↓

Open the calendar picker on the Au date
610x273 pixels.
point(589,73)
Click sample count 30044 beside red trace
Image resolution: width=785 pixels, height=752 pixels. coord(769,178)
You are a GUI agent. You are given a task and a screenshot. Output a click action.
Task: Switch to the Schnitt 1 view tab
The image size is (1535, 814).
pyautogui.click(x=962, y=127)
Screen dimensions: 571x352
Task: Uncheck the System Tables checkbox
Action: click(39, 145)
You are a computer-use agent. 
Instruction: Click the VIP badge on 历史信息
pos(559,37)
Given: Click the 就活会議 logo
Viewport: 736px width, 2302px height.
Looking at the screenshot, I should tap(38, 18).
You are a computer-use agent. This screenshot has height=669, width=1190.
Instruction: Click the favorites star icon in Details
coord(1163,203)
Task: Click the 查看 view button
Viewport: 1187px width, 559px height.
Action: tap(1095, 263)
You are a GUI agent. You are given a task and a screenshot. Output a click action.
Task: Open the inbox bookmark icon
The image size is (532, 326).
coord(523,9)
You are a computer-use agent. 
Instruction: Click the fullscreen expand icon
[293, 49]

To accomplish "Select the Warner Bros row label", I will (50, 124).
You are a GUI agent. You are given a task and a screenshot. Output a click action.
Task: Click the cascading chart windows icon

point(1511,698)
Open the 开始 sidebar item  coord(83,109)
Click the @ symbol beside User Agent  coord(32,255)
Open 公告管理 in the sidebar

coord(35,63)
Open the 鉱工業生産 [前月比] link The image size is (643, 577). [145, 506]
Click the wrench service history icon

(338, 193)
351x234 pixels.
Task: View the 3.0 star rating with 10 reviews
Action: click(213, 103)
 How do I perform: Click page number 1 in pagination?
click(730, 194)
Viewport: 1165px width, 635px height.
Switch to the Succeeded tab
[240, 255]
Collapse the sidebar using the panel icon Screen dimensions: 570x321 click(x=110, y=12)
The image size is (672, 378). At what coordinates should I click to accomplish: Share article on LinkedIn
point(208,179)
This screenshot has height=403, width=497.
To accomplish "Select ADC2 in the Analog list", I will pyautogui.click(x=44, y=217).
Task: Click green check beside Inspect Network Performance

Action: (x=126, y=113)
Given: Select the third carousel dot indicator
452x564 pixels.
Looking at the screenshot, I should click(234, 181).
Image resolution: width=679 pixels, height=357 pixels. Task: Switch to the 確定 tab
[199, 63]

↑

Given task → Rewrite all of the entries above, replacing every occurrence of "Instruction" with "Directive" and leaving everything else unchanged.

Result →
Open the calendar picker on the Au date
610x273 pixels.
point(589,73)
Click sample count 30044 beside red trace
Image resolution: width=785 pixels, height=752 pixels. coord(769,178)
You are a GUI agent. You are given a task and a screenshot. Output a click action.
Task: Switch to the Schnitt 1 view tab
The image size is (1535, 814).
pyautogui.click(x=962, y=127)
Screen dimensions: 571x352
Task: Uncheck the System Tables checkbox
Action: click(39, 145)
You are a computer-use agent. 
Directive: Click the VIP badge on 历史信息
pos(559,37)
Given: Click the 就活会議 logo
Viewport: 736px width, 2302px height.
Looking at the screenshot, I should tap(38, 18).
You are a computer-use agent. This screenshot has height=669, width=1190.
Directive: Click the favorites star icon in Details
coord(1163,203)
Task: Click the 查看 view button
Viewport: 1187px width, 559px height.
Action: tap(1095, 263)
You are a GUI agent. You are given a task and a screenshot. Output a click action.
Task: Open the inbox bookmark icon
The image size is (532, 326).
coord(523,9)
You are a computer-use agent. 
Directive: Click the fullscreen expand icon
[293, 49]

To accomplish "Select the Warner Bros row label", I will (50, 124).
You are a GUI agent. You are given a task and a screenshot. Output a click action.
Task: Click the cascading chart windows icon

point(1511,698)
Open the 开始 sidebar item  coord(83,109)
Click the @ symbol beside User Agent  coord(32,255)
Open 公告管理 in the sidebar

coord(35,63)
Open the 鉱工業生産 [前月比] link The image size is (643, 577). [145, 506]
Click the wrench service history icon

(338, 193)
351x234 pixels.
Task: View the 3.0 star rating with 10 reviews
Action: click(213, 103)
 How do I perform: Click page number 1 in pagination?
click(730, 194)
Viewport: 1165px width, 635px height.
Switch to the Succeeded tab
[240, 255]
Collapse the sidebar using the panel icon Screen dimensions: 570x321 click(x=110, y=12)
The image size is (672, 378). At what coordinates should I click to accomplish: Share article on LinkedIn
point(208,179)
This screenshot has height=403, width=497.
To accomplish "Select ADC2 in the Analog list", I will pyautogui.click(x=44, y=217).
Task: Click green check beside Inspect Network Performance

Action: (x=126, y=113)
Given: Select the third carousel dot indicator
452x564 pixels.
Looking at the screenshot, I should click(234, 181).
Image resolution: width=679 pixels, height=357 pixels. Task: Switch to the 確定 tab
[199, 63]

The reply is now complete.